_Task statement:_ Reproduce exactly, from the line containing "Select the events/view/645 URL in the report", every line down to the end of the data below.

=======

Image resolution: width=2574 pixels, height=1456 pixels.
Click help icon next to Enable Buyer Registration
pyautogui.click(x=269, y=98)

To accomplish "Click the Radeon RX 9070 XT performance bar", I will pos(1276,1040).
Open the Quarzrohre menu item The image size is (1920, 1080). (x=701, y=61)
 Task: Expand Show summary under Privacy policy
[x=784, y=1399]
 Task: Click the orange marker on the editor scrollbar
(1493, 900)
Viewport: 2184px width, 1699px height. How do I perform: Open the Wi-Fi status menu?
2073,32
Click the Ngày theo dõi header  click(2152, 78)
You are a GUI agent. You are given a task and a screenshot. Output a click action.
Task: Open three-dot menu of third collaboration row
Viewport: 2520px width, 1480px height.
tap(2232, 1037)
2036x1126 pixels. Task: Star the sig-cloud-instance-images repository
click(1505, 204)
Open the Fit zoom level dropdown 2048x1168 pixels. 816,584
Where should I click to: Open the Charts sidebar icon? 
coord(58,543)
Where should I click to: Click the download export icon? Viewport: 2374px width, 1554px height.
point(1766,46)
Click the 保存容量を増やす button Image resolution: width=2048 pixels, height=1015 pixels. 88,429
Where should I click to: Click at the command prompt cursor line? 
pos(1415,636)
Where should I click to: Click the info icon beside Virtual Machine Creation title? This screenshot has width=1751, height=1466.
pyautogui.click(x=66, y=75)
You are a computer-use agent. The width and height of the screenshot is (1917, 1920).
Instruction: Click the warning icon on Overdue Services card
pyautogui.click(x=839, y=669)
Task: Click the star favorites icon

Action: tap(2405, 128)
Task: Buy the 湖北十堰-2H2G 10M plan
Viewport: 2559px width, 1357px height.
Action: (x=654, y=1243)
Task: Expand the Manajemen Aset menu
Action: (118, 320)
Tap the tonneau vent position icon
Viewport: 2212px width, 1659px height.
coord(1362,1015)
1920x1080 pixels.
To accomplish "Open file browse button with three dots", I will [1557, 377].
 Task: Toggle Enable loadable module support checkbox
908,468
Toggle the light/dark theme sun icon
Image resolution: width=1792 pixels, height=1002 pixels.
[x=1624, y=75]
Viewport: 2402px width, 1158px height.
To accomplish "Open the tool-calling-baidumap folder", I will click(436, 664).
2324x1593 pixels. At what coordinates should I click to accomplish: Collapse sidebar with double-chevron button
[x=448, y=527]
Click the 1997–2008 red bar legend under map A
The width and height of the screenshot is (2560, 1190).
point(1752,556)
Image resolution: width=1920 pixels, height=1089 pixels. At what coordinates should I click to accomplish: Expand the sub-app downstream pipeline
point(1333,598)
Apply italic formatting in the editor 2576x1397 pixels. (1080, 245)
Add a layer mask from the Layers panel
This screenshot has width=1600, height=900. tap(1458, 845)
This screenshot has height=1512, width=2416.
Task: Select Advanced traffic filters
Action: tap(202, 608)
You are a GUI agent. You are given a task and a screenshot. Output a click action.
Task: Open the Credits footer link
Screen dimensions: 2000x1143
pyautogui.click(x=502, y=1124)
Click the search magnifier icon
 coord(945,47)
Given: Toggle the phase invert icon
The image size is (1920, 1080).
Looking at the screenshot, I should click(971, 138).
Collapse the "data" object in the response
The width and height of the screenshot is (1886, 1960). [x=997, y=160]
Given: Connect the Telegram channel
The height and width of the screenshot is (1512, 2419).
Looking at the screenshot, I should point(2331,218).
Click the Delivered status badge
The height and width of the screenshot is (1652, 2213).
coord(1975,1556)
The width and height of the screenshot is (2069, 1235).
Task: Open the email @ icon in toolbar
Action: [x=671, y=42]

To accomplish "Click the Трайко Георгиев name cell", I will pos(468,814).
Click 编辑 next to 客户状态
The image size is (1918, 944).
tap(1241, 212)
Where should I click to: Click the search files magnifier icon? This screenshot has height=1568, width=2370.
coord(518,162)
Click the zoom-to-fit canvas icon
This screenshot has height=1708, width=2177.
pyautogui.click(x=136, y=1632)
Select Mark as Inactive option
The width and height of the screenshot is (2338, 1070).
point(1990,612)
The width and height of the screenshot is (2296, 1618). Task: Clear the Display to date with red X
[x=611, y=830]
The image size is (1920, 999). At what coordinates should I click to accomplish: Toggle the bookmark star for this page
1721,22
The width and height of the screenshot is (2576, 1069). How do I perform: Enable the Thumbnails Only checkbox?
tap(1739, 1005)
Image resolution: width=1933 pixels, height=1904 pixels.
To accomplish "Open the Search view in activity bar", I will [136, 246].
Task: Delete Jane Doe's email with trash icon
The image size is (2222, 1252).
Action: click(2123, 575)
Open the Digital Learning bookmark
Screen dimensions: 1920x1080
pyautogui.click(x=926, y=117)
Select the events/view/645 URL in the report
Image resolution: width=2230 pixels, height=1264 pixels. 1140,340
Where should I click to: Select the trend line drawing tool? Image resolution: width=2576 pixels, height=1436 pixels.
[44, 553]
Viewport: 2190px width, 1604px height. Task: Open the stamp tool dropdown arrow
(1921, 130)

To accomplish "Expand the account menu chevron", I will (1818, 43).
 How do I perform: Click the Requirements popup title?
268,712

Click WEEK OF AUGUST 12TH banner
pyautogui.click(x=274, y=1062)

=======

_Answer to this problem:_
Select the events/view/645 URL in the report
Image resolution: width=2230 pixels, height=1264 pixels. 1140,340
Where should I click to: Select the trend line drawing tool? Image resolution: width=2576 pixels, height=1436 pixels.
[44, 553]
Viewport: 2190px width, 1604px height. Task: Open the stamp tool dropdown arrow
(1921, 130)

To accomplish "Expand the account menu chevron", I will (1818, 43).
 How do I perform: Click the Requirements popup title?
268,712

Click WEEK OF AUGUST 12TH banner
pyautogui.click(x=274, y=1062)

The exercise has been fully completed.